--- START ---

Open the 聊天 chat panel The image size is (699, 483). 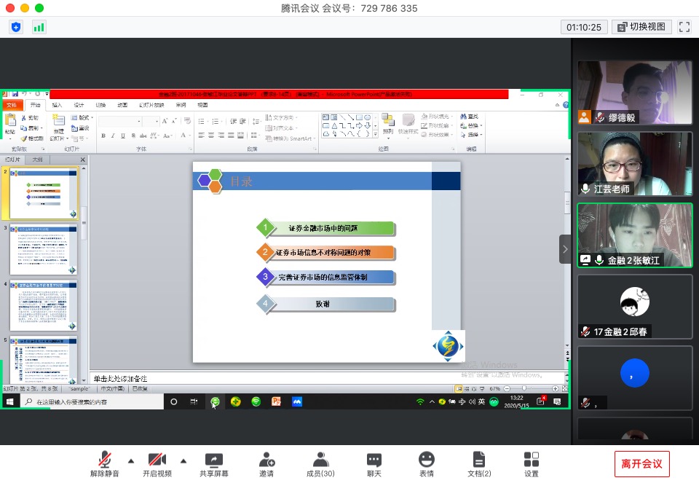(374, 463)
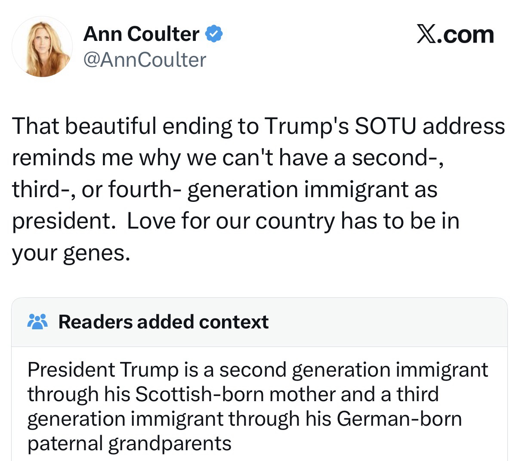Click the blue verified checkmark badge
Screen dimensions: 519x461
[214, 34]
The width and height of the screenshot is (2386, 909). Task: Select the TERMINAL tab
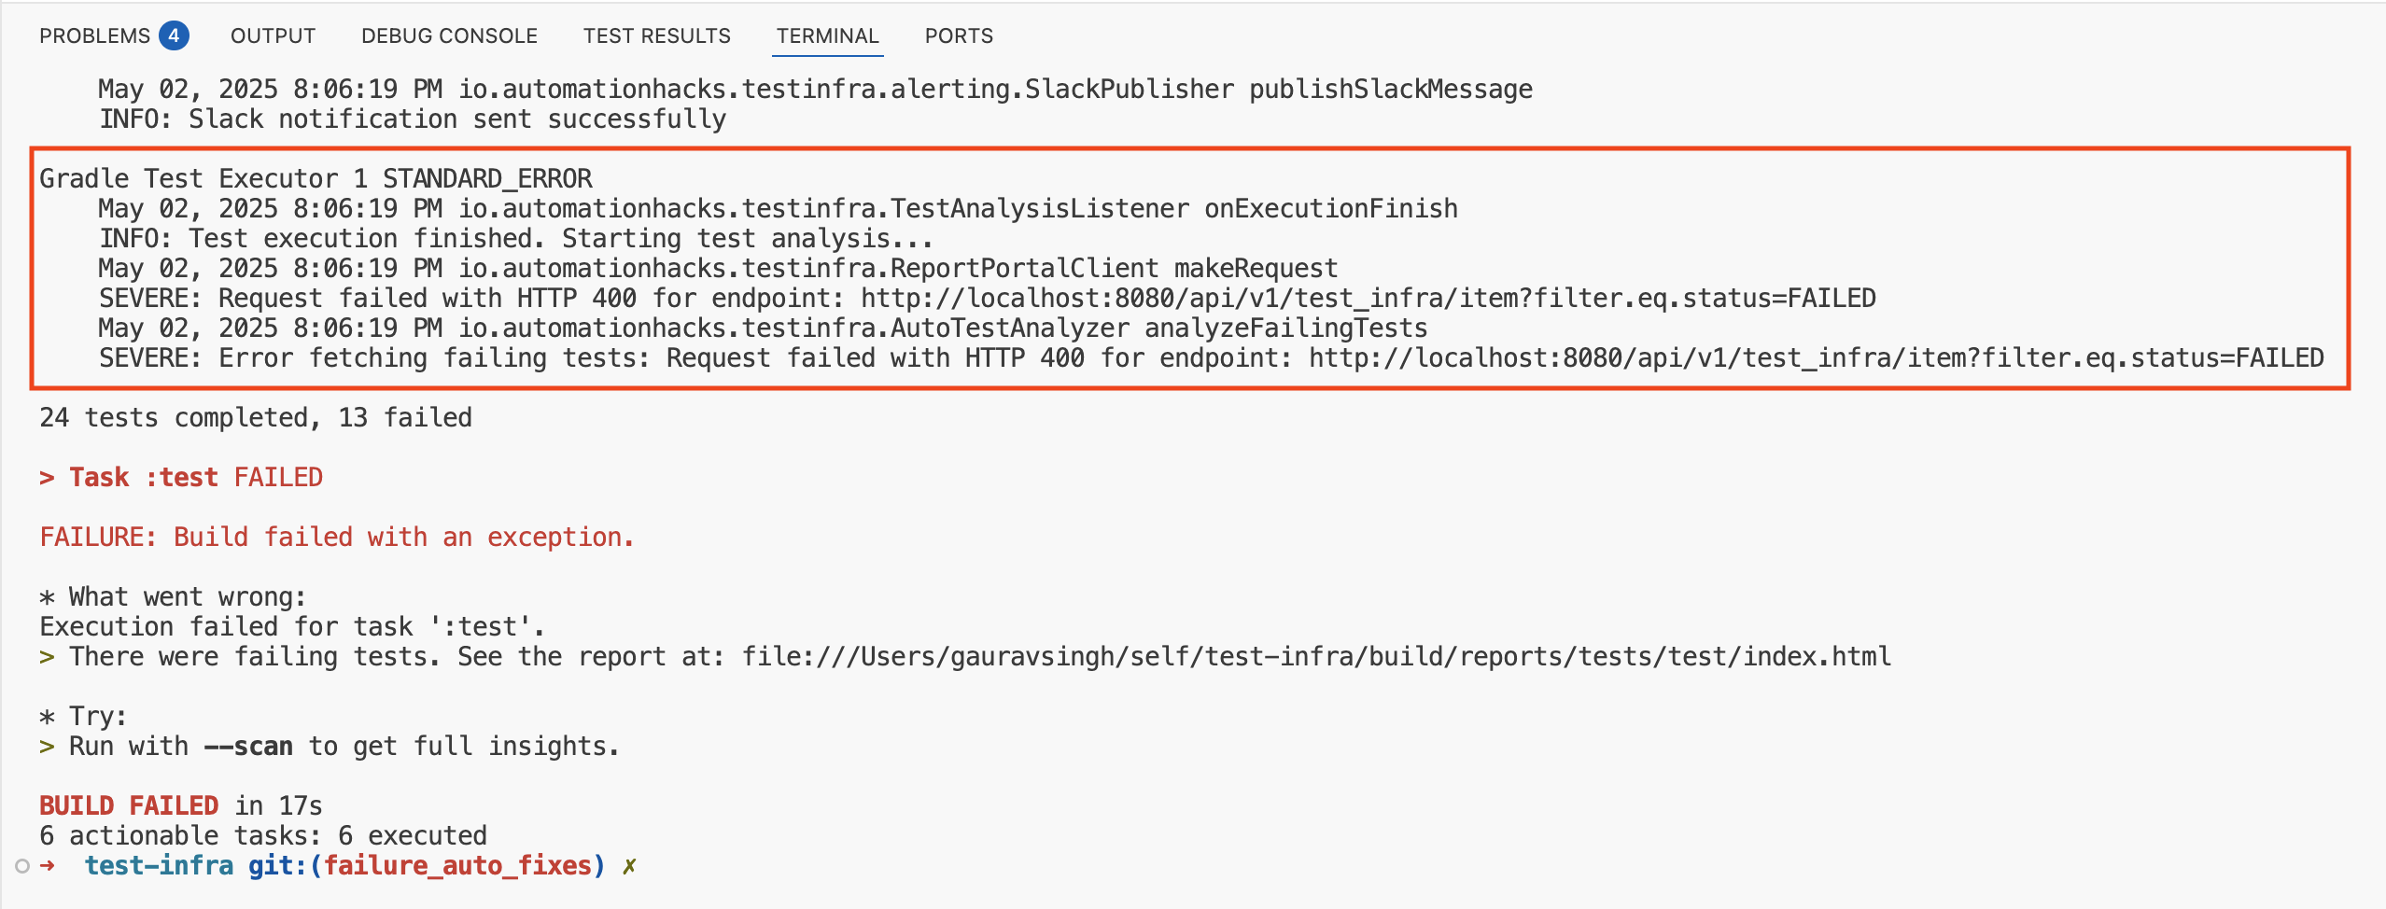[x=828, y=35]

--- END ---

* **Activity**
Quote verbatim the final run of lines in the material above, from the line that contains "The width and" through the very last line, excluding any pictures.

* **Solution to this task**
The width and height of the screenshot is (2386, 909). Task: Select the TERMINAL tab
[x=828, y=35]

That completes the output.